Their theatre troupe has performed plays to raise awareness on different issues, from health and hygiene to honour crimes, domestic violence, transgender rights and education. It has also performed some international plays, such as Waiting for Godot by Samuel Beckett, which was staged in Hyderabad.

“Once we were doing a play on honour killing in Larkana, where a girl was killed,” says Dr Memon. “While the play was based on a real incident, we decided to add some twists and turns in the story. The Deputy Commissioner of Larkana was also among the audience. The next day when Kazbano and I were reading reviews of the play, we saw a story on the same page about the Deputy Commissioner of Larkana ordering the reopening of the case of the girl killed in an honour crime and asking police to arrest all culprits in her murder.”

The couple is inspired by the interactive theatre techniques of Augusto Baol — a Brazilian theatre artist known for creating a form of immersive theatre where members of the audience become performers, acting out solutions to problems.

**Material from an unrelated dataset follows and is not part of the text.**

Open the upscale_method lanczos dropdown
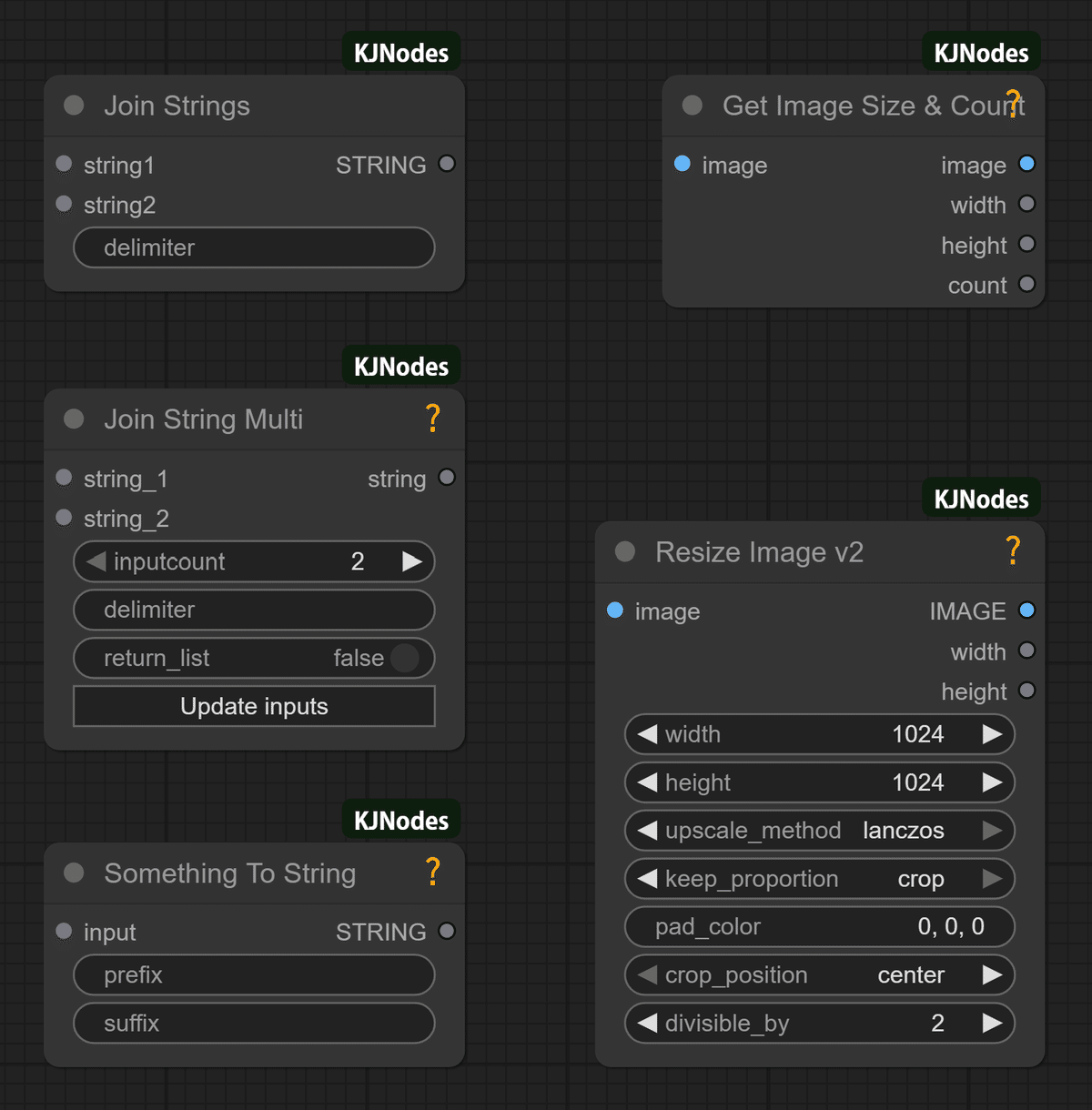Viewport: 1092px width, 1110px height. pos(819,831)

“The main purpose of interactive theatre is to make people realise what they think, what will be the first reaction from their side, if any tragedy or incident happens to them,” says Kazbano. “It creates a space for questions in different minds. Interactive theatre creates a way to revisit people’s thinking.”

“We have seen many drama groups in Sindh but they no longer exist, because our art does not support an artist financially,” says Dr Memon. “Being a doctor I earn my bread and butter from my job and I spend money on my passion, but there are numerous artists who rely on theatre and they face financial issues. It is challenging for them to continue.”

The couple does not want to seek any support from the government but wants to offer services for theatre learners and is willing to teach stage techniques to the younger generation. Dr Memon has also designed courses in this regard, from the diploma level to the postgraduate level. He has also written a book on theatre development that will be published soon.

Both husband and wife are committed to continuing the legacy of theatre despite all the hurdles.

“Theatre is a medium of awareness, and it explores creative abilities of the human mind,” says playwright and fiction writer Hafeez Kumbar, who has worked as an actor and scriptwriter with Kazbano and Dr Memon. “I believe it can unchain chained minds. And artists like Dr Memon and Kazbano are challenging conventional norms.”

The writer is a Sindhi fiction writer, blogger and journalist.